I am currently trying to create a stored procedure in T-SQL which takes an XML table as its input, and then inserts the data in it into a temporary table.
The XML that I am using has the following format:
<Table>
<row MyFirstColumn="foo" MySecondColumn="bar" ... />
</Table>
The SQL that I am using to insert this XML data into a temporary table is of the following format:
INSERT INTO
#TempTable
SELECT
T.c.value('@MyFirstColumn', 'varchar(50)')
,T.c.value('@MySecondColumn', 'varchar(50)')
,...
FROM
@x.nodes('//Table/row') T(c)
However, I am doing this with XML tables containing 150 columns and upwards of 200,000 rows. At present, executing this SQL on 10,000 rows takes ~142 seconds, so this is completely inappropriate for dealing with XML tables containing large numbers of rows.
Can anyone suggest a way to speed up this process?
Shredding XML with nodes()/value() in SQL Server has performance issues when you query a lot of columns. There is one nested loop join with a call to a xml function for each column.

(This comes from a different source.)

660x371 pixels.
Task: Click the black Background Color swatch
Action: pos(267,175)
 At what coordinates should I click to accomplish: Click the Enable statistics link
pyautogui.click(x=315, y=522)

Query plan with 3 columns:
Query plan with 5 columns:
Just imagine what it would look like with more than 150 columns.
Another option for you is to use OPENXML. It does not have the same problems with many columns.
Your query would look something like this:
declare @H int;
declare @X xml;
exec sys.sp_xml_preparedocument @H output,
@X;
select C1,
C2,
C3
from
openxml(@H, 'Table/row', 0)
with (
C1 int,
C2 int,
C3 int
);
exec sys.sp_xml_removedocument @H;
For me, using 150 columns and 1000 rows took about 14 seconds with nodes()/value() and 3 seconds with OPENXML.
Vote for a change.
Code used for testing;
drop table T;
go
declare @C int = 150;
declare @S nvarchar(max);
declare @X xml;
declare @N int = 1000;
declare @D datetime;
set @S = 'create table T('+
stuff((
select top(@C) ', '+N'C'+cast(row_number() over(order by 1/0) as nvarchar(3)) + N' int'
from sys.columns
for xml path('')
), 1, 2, '') + ')'
exec sp_executesql @S;
set @S = 'insert into T select top(@N) '+
stuff((
select top(@C) ',1'
from sys.columns as c1
for xml path('')
), 1, 1, '') + ' from sys.columns as c1, sys.columns as c2';
exec sp_executesql @S, N'@N int', @N;
set @X = (
select *
from dbo.T
for xml raw, root('Table')
);
set @S = 'select '+
stuff((
select top(@C) ', '+N'T.X.value(''@C'+cast(row_number() over(order by 1/0) as nvarchar(3)) + N''', ''int'')'
from sys.columns
for xml path('')
), 1, 2, '') + ' from @X.nodes(''Table/row'') as T(X)'
set @D = getdate();
exec sp_executesql @S, N'@X xml', @X;
select datediff(second, @D, getdate());
set @S = 'declare @H int;
exec sp_xml_preparedocument @H output, @X;
select *
from openxml(@H, ''Table/row'', 0)
with (' +
stuff((
select top(@C) ', C'+cast(row_number() over(order by 1/0) as nvarchar(3))+ ' int'
from sys.columns
for xml path('')
), 1, 2, '') + ');
exec sys.sp_xml_removedocument @H';
set @D = getdate();
exec sp_executesql @S, N'@X xml', @X
select datediff(second, @D, getdate());
I really liked and voted for Mikael Eriksson answer, but there's one aspect about it:
His test generates 909 KB XML document with 1000 rows, 150 columns. And sp_xml_preparedocument takes only 226 milliseconds in his case (which is really fast), but...
I tried applying it to my XML document which is 521 MB. It contains 2045156 rows with 11 different columns, all are read as nvarchar(255)
When I selected all 11 columns via *:
openxml works better in this case!
When I selected only 2 columns:
.value() works better in this case!
So it looks like which method is faster actually depends on xml size, number of rows and number of columns that you query from xml!